Texto:
>>>
El Giro de Italia aterrizó este viernes en Jerusalén. Un Giro cuyo principal objetivo parece ser el de promocionar esta ciudad, asociándola en el imaginario social colectivo y ante la mirada extranjera, como capital legítima del Estado de Israel, pese a que no lo es.
Un Giro que quiere vender al mundo un “país normal”, como explicó ante los medios de comunicación su principal mecenas y presidente honorario, Sylvan Adams, “con una sociedad libre, democrática y tolerante”.
Pero lo cierto es que mientras cientos de ciclistas de todo el mundo pedaleaban sobre sus bicicletas, cientos de palestinos hacían fila aglomerados y humillados –pues tienen que bajarse de un autobús público, esperar por un tiempo muchas veces impredecible y cruzar descalzos un detector de metales– para atravesar el puesto de control israelí de Qalandia que separa la urbe palestina de Ramala de la Ciudad Santa.
Mientras dos helicópteros retransmitían en vivo la carrera a las televisiones de casi doscientos países, miles de gazatíes se manifestaban simultáneamente en la línea divisoria entre Israel y la Franja de Gaza por sexto viernes consecutivo; siendo respondidos con munición real, y hasta la fecha, pagando su osadía con la muerte de 45 de los suyos, con una veintena de jóvenes amputados y con la mayor indiferencia del resto de los mortales.
<<<
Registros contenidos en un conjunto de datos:
>>>
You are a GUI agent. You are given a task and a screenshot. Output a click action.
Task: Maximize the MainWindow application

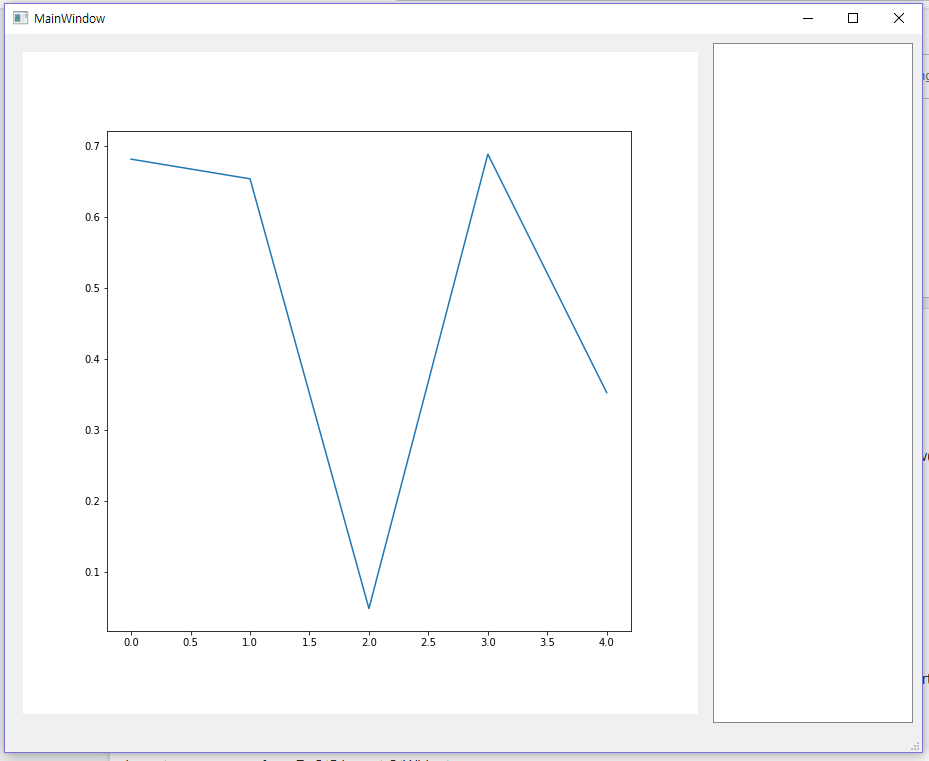click(x=853, y=17)
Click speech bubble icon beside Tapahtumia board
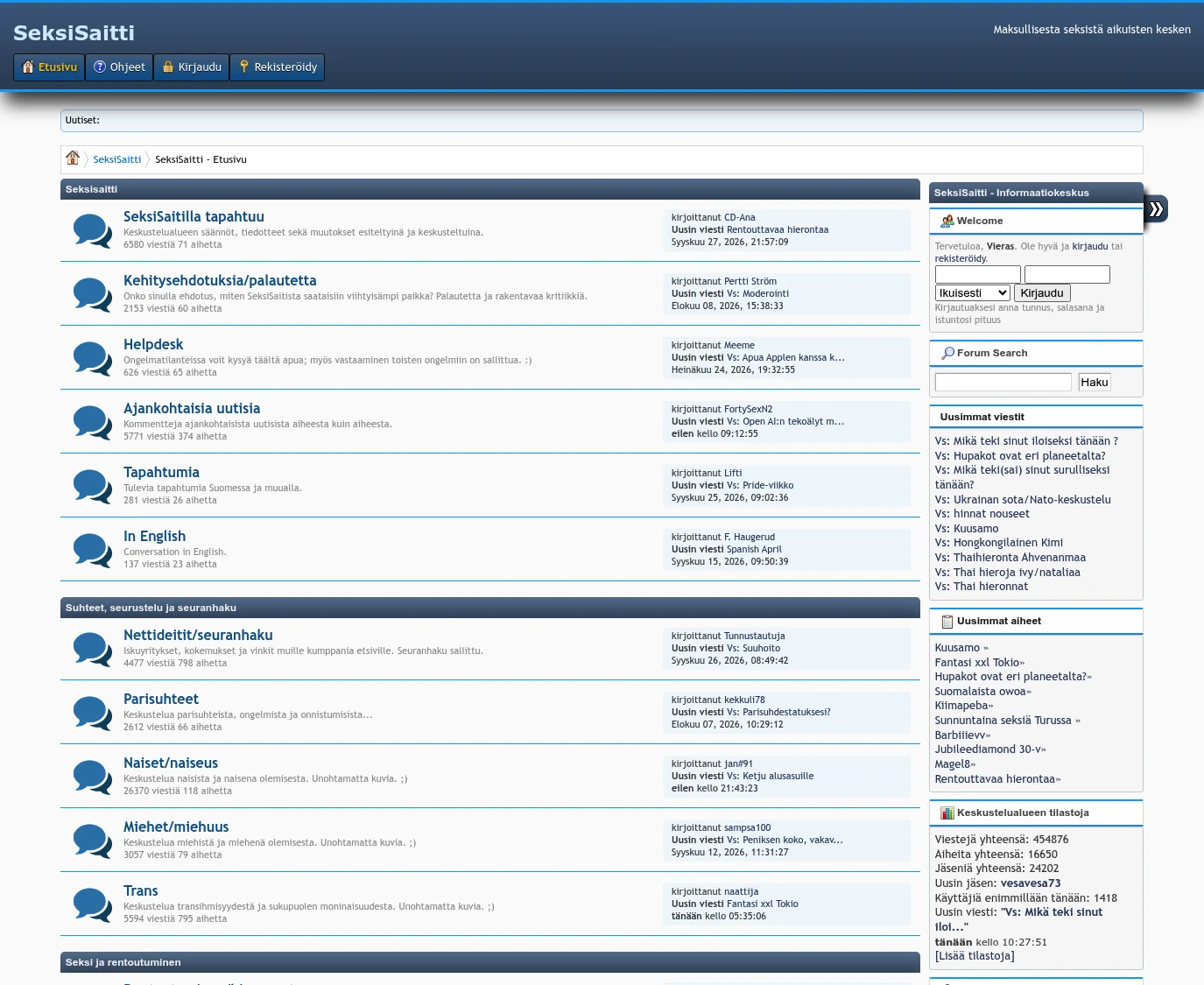The height and width of the screenshot is (985, 1204). [x=92, y=486]
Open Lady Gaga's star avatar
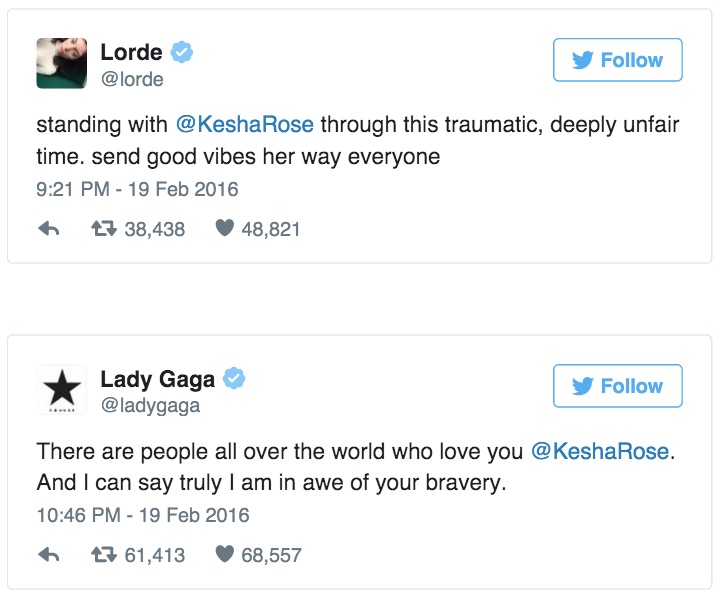The height and width of the screenshot is (600, 727). point(62,389)
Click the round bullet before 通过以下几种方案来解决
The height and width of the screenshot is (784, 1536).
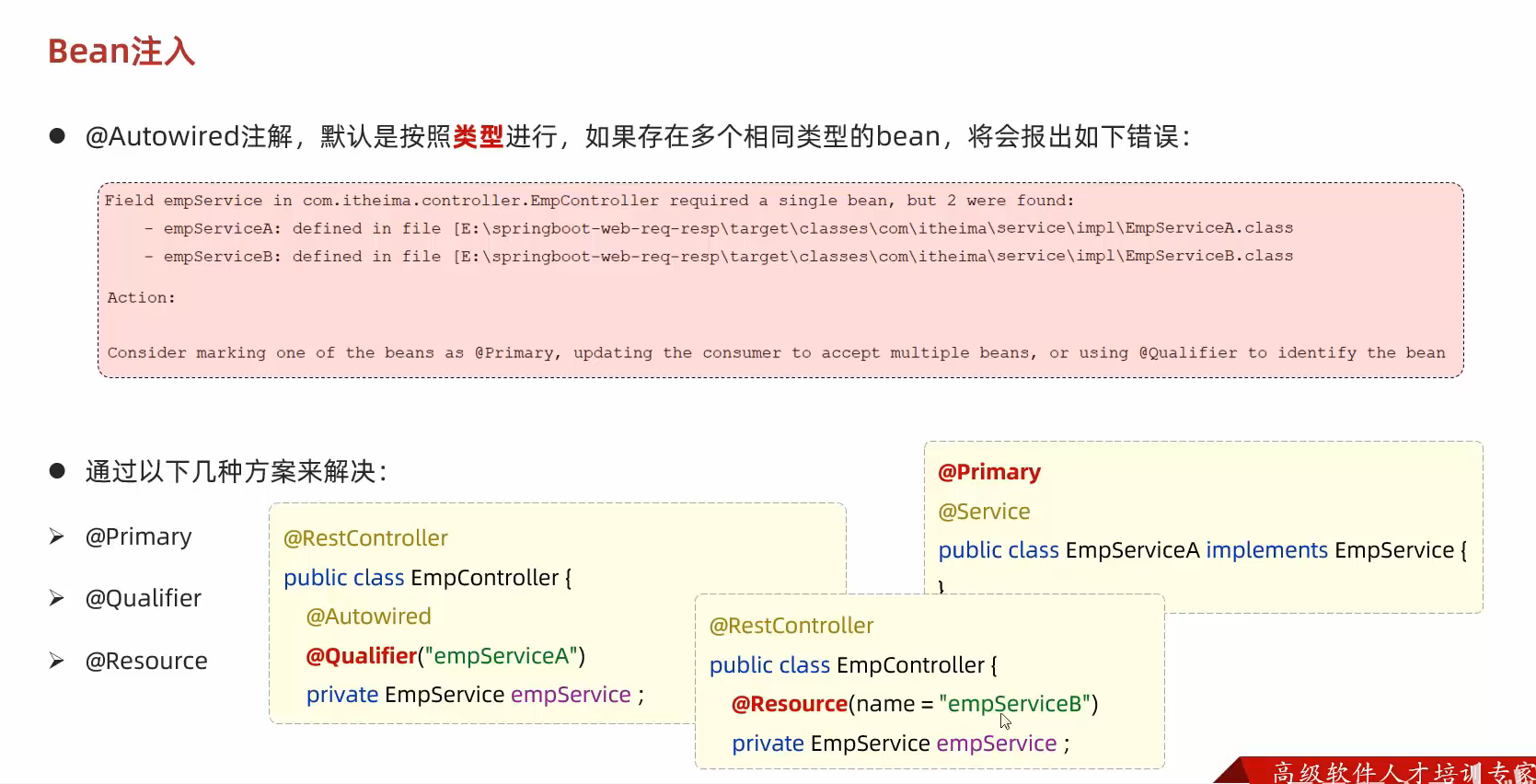click(57, 471)
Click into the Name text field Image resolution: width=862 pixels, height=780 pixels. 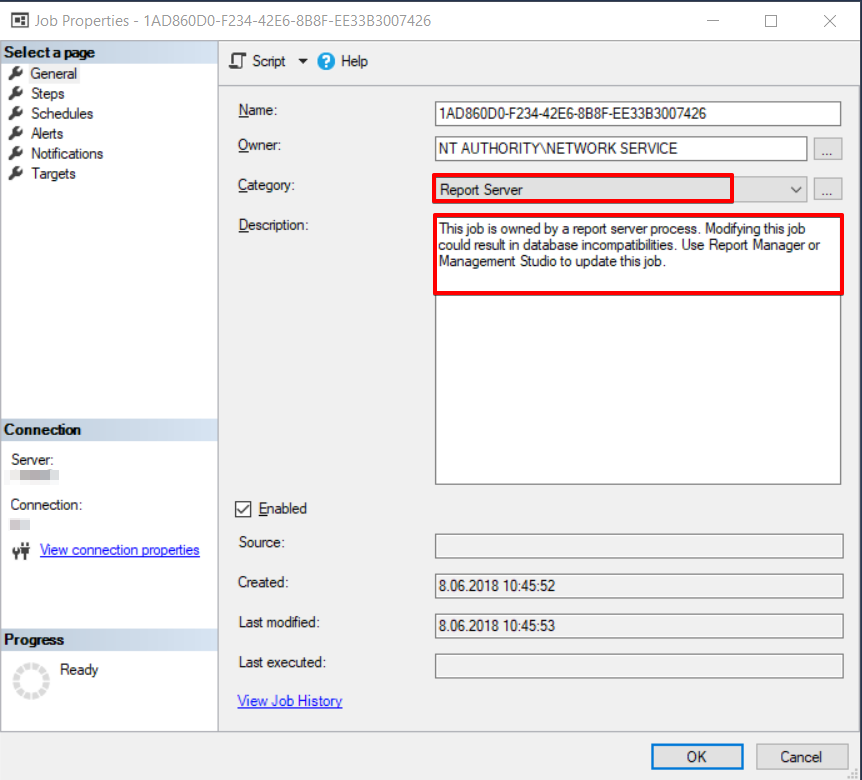[x=637, y=113]
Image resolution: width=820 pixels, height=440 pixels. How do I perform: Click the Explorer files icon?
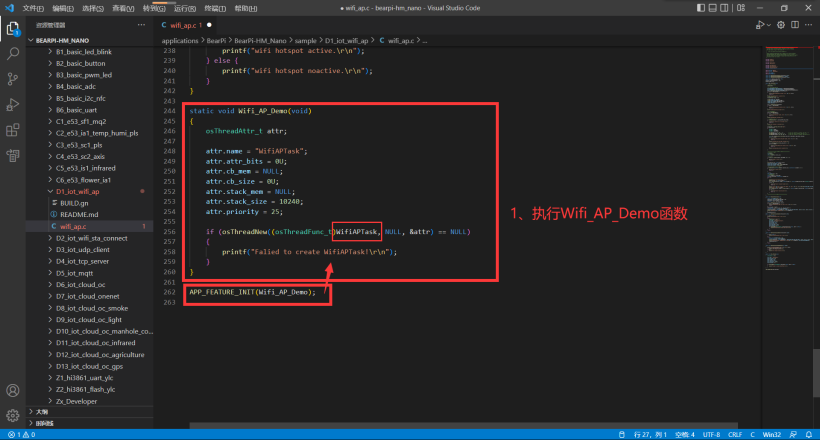coord(13,27)
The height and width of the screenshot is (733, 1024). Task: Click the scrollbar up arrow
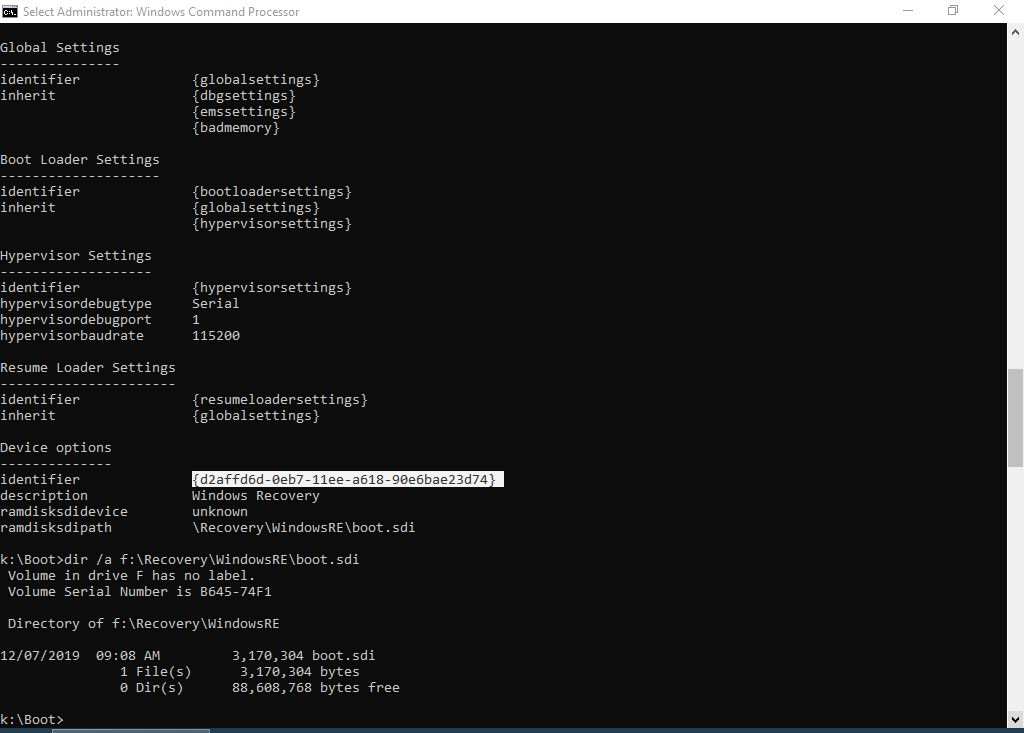1015,32
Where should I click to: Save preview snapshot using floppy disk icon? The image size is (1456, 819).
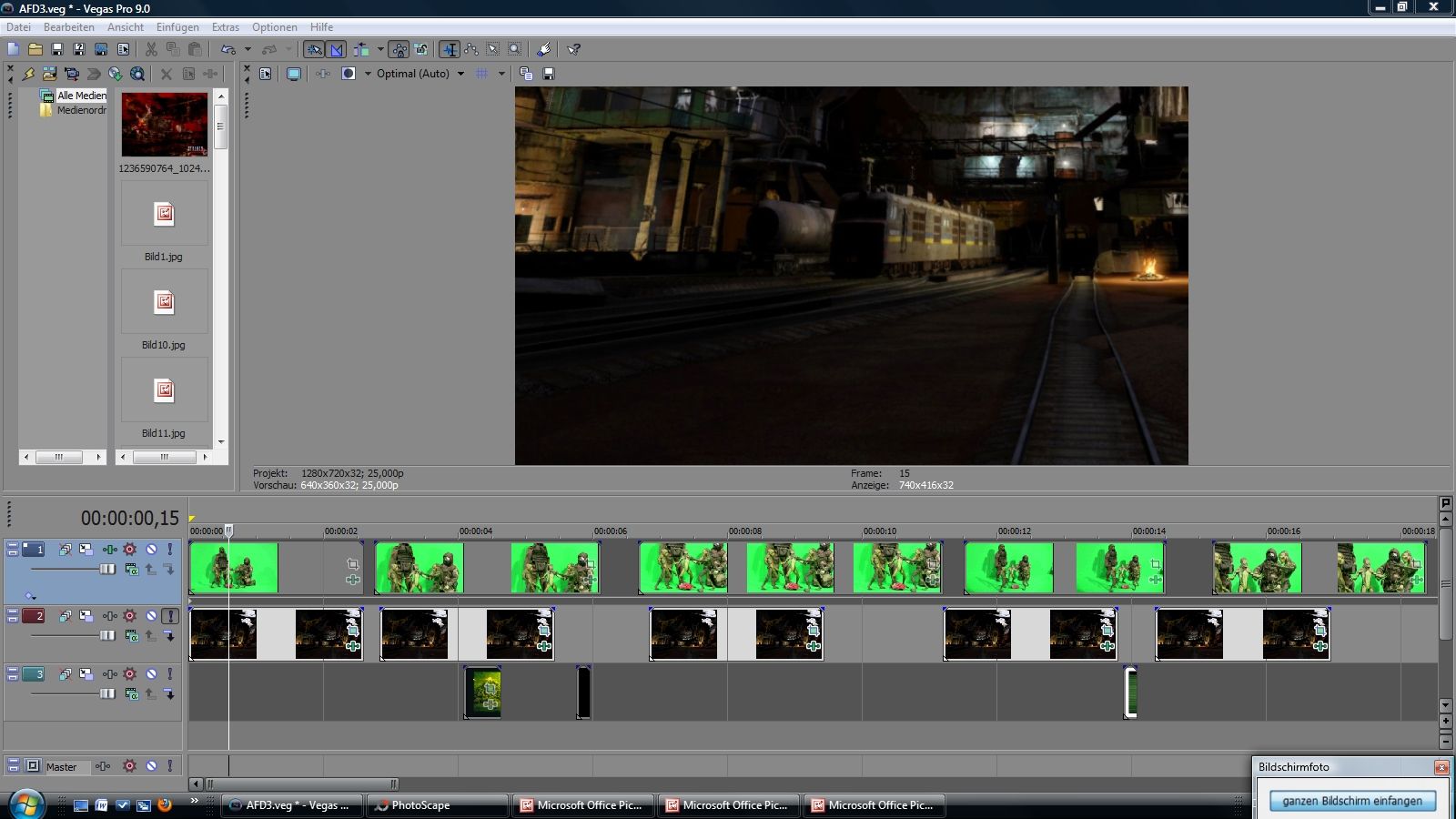tap(549, 74)
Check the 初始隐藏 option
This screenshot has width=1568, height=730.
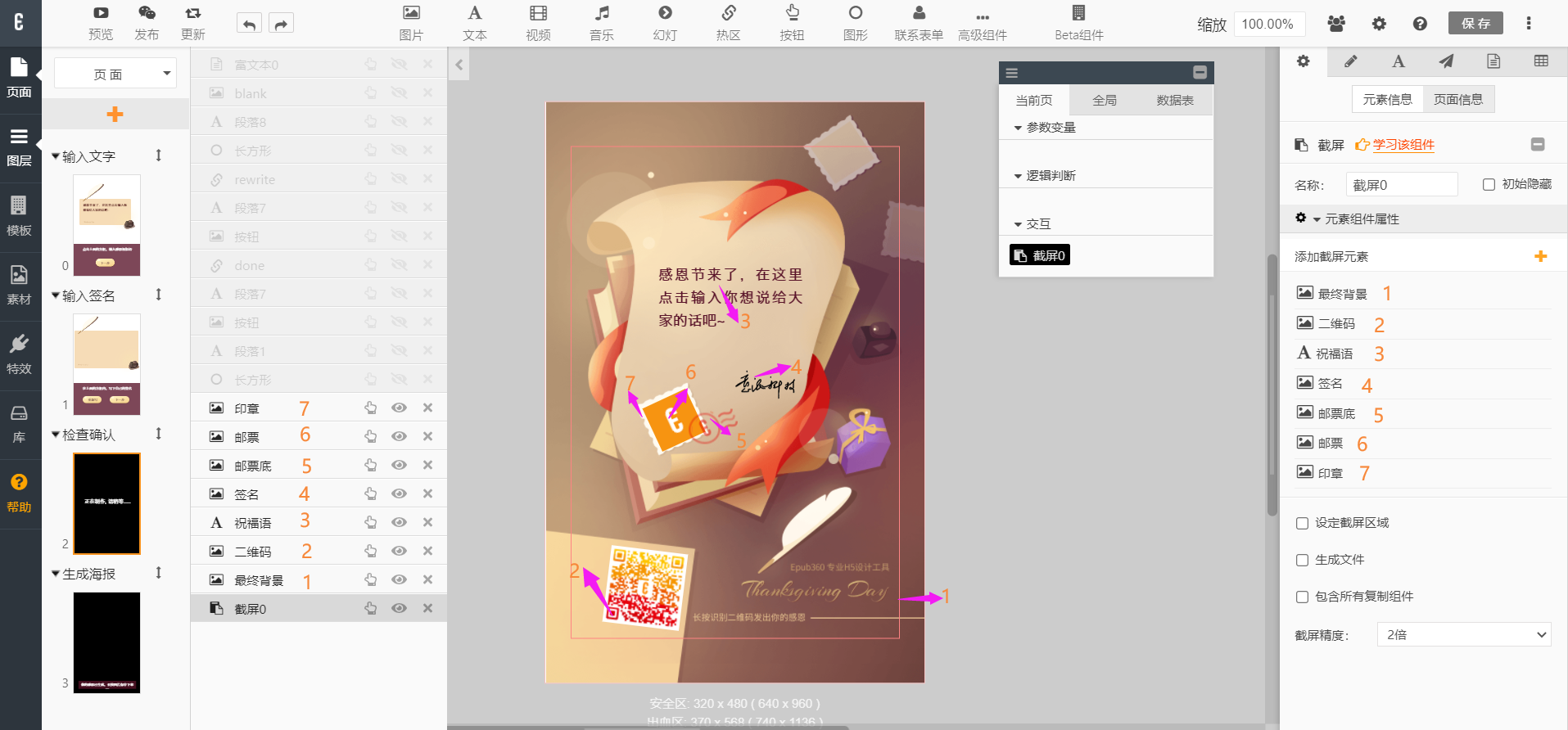[x=1489, y=185]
<<<
Actividad: Reproduce palabra por palabra el texto completo sobre el Giro de Italia en Jerusalén.

Solución del ejercicio:
El Giro de Italia aterrizó este viernes en Jerusalén. Un Giro cuyo principal objetivo parece ser el de promocionar esta ciudad, asociándola en el imaginario social colectivo y ante la mirada extranjera, como capital legítima del Estado de Israel, pese a que no lo es.
Un Giro que quiere vender al mundo un “país normal”, como explicó ante los medios de comunicación su principal mecenas y presidente honorario, Sylvan Adams, “con una sociedad libre, democrática y tolerante”.
Pero lo cierto es que mientras cientos de ciclistas de todo el mundo pedaleaban sobre sus bicicletas, cientos de palestinos hacían fila aglomerados y humillados –pues tienen que bajarse de un autobús público, esperar por un tiempo muchas veces impredecible y cruzar descalzos un detector de metales– para atravesar el puesto de control israelí de Qalandia que separa la urbe palestina de Ramala de la Ciudad Santa.
Mientras dos helicópteros retransmitían en vivo la carrera a las televisiones de casi doscientos países, miles de gazatíes se manifestaban simultáneamente en la línea divisoria entre Israel y la Franja de Gaza por sexto viernes consecutivo; siendo respondidos con munición real, y hasta la fecha, pagando su osadía con la muerte de 45 de los suyos, con una veintena de jóvenes amputados y con la mayor indiferencia del resto de los mortales.